Role and Relationship Between Homocysteine and H2S in Ischemic Stroke.

Homocysteine (Hcy), a sulfur-containing amino acid, is an important intermediate product of methionine metabolism. Hcy can be either metabolized to cysteine, a precursor for glutathione synthesis and hydrogen sulfide (H2S) production, or regenerated back to methionine. Besides, the Hcy metabolism is central to supply methyl groups, which are essential for DNA methylation. In the transsulfuration pathway of Hcy metabolism, Hcy is metabolized to form cysteine and H2S by catalytic enzymes, containing cystathionine-β-synthase (CBS) and cystathionine-γ-lyase (CSE).
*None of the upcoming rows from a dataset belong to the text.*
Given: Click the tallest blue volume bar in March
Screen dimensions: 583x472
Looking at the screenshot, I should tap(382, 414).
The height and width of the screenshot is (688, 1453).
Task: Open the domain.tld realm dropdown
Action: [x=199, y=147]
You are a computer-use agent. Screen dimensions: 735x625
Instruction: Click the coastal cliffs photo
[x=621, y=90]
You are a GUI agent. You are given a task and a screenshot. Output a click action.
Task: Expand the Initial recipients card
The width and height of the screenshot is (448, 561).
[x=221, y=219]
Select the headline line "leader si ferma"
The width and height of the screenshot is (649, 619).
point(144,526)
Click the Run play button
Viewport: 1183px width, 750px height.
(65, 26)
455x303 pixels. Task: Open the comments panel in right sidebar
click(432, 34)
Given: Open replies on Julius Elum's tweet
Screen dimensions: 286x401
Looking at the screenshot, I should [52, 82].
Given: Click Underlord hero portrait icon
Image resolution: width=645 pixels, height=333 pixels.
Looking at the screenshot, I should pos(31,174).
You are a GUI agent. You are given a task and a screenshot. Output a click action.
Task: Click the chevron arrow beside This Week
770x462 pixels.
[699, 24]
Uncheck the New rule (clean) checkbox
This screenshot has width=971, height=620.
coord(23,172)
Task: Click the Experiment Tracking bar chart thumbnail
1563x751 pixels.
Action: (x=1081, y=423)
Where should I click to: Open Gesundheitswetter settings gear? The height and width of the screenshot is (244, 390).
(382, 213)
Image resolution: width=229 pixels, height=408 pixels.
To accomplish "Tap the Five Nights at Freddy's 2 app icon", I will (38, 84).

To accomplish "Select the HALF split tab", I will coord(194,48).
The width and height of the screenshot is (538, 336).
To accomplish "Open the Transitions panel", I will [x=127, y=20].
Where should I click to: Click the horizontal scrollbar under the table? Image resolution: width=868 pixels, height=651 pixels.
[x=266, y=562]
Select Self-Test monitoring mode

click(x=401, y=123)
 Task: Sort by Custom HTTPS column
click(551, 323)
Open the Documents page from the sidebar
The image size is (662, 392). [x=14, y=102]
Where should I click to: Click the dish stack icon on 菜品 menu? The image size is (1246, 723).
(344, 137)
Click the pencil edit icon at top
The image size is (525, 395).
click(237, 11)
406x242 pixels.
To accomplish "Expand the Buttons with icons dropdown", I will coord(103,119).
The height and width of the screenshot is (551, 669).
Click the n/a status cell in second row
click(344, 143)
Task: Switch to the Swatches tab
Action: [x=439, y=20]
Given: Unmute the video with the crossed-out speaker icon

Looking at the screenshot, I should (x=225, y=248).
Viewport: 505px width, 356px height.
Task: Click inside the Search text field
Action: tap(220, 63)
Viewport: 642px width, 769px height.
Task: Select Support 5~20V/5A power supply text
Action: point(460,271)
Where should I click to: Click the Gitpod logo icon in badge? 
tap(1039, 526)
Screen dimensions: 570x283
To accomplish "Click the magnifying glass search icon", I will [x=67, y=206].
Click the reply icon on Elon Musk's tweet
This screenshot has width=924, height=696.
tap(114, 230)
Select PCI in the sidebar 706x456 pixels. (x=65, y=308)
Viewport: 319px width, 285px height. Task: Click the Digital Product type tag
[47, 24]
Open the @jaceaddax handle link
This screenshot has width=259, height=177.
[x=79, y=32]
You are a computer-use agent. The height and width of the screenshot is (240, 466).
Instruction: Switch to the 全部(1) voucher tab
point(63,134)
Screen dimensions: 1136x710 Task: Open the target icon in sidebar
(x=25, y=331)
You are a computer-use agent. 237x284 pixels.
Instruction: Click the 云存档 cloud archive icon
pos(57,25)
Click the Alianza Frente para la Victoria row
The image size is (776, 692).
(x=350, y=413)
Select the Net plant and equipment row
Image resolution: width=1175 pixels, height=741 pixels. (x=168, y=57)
Hcy metabolism-related enzymes and coenzymes, such as vitamin B6, vitamin B12, and folic acid, are closely related to hyperhomocysteinemia (HHcy), which is frequently accompanied by reduced H2S content. An accumulating study has revealed that HHcy is a risk factor for ischemic stroke, while H2S, served as a gaseous mediator at the physiological level, has protective effects against ischemic stroke. This review outlined the literature data from recent research related to Hcy metabolism and H2S production and described the roles and relationship among Hcy metabolism and H2S in ischemic stroke.